Choice #2, we can have another revolution and settle thing on the battle field. Not good option, but when government become willfully and resolutely unresponsive and indifferent to the will and desires of the people, it kind of drastically narrows the options for getting things done.

Choice number 3, accept the rule of oligarchs and plutocrats and allow ourselves to transformed into the subjects they require, instead of the citizens we should be. Passively watch as America becomes Amerika, a totalitarian and repressive fascist state. We're steadily heading in that direction now, in a peicemeal fashion. We will certainly get their if nothing is done.

Just my two drachmas' worth.

cund_gulag's picture

At least there's still a few people out there telling the truth...

Sheldon exist in government. His solution is not
a concrete one though, needs work. Can we rally around this
speech? Could we actually get the public to listen
and react to it?????

It won't be popular, but Thomas Frank (The Wrecking Crew) outlines the problem... the revolving door. If a bureaucrat will do industry's bidding at a regulatory agency he/she can then cash out for a great salary in the industry (or lobbying business.)

» Written task:
For each statement below, say yes or no to whether it agrees with the comment thread above, and quote the words from the thread that decide it. (a) Settling things on the battlefield is called a good option. (b) The writer says the country is already moving toward a totalitarian state. (c) Thomas Frank is credited with outlining the problem of the revolving door.

» Data for analysis:
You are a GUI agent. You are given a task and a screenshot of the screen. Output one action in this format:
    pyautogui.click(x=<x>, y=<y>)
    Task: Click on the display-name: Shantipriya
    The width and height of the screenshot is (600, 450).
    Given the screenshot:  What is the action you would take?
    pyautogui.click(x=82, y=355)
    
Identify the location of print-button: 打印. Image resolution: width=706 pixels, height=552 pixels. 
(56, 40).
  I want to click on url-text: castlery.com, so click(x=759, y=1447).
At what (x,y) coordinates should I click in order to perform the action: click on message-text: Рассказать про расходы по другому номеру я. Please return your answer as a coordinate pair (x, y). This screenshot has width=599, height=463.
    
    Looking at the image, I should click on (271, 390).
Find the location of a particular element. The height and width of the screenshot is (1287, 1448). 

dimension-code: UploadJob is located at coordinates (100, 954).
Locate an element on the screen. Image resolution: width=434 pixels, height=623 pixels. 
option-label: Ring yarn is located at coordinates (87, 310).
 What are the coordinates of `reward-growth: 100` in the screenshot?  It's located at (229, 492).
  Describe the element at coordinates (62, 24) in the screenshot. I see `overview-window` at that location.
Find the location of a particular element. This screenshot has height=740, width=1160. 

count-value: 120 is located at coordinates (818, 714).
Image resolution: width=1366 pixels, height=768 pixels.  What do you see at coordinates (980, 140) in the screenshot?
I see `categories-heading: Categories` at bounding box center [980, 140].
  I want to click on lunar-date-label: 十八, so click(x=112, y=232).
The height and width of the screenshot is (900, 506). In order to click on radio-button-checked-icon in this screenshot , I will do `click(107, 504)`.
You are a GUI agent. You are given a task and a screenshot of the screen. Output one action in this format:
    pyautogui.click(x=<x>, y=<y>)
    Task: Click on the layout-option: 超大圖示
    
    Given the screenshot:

» Solution for this problem:
(a) No: "Not good option"
(b) Yes: "We're steadily heading in that direction now"
(c) Yes: "Thomas Frank (The Wrecking Crew) outlines the problem... the revolving door"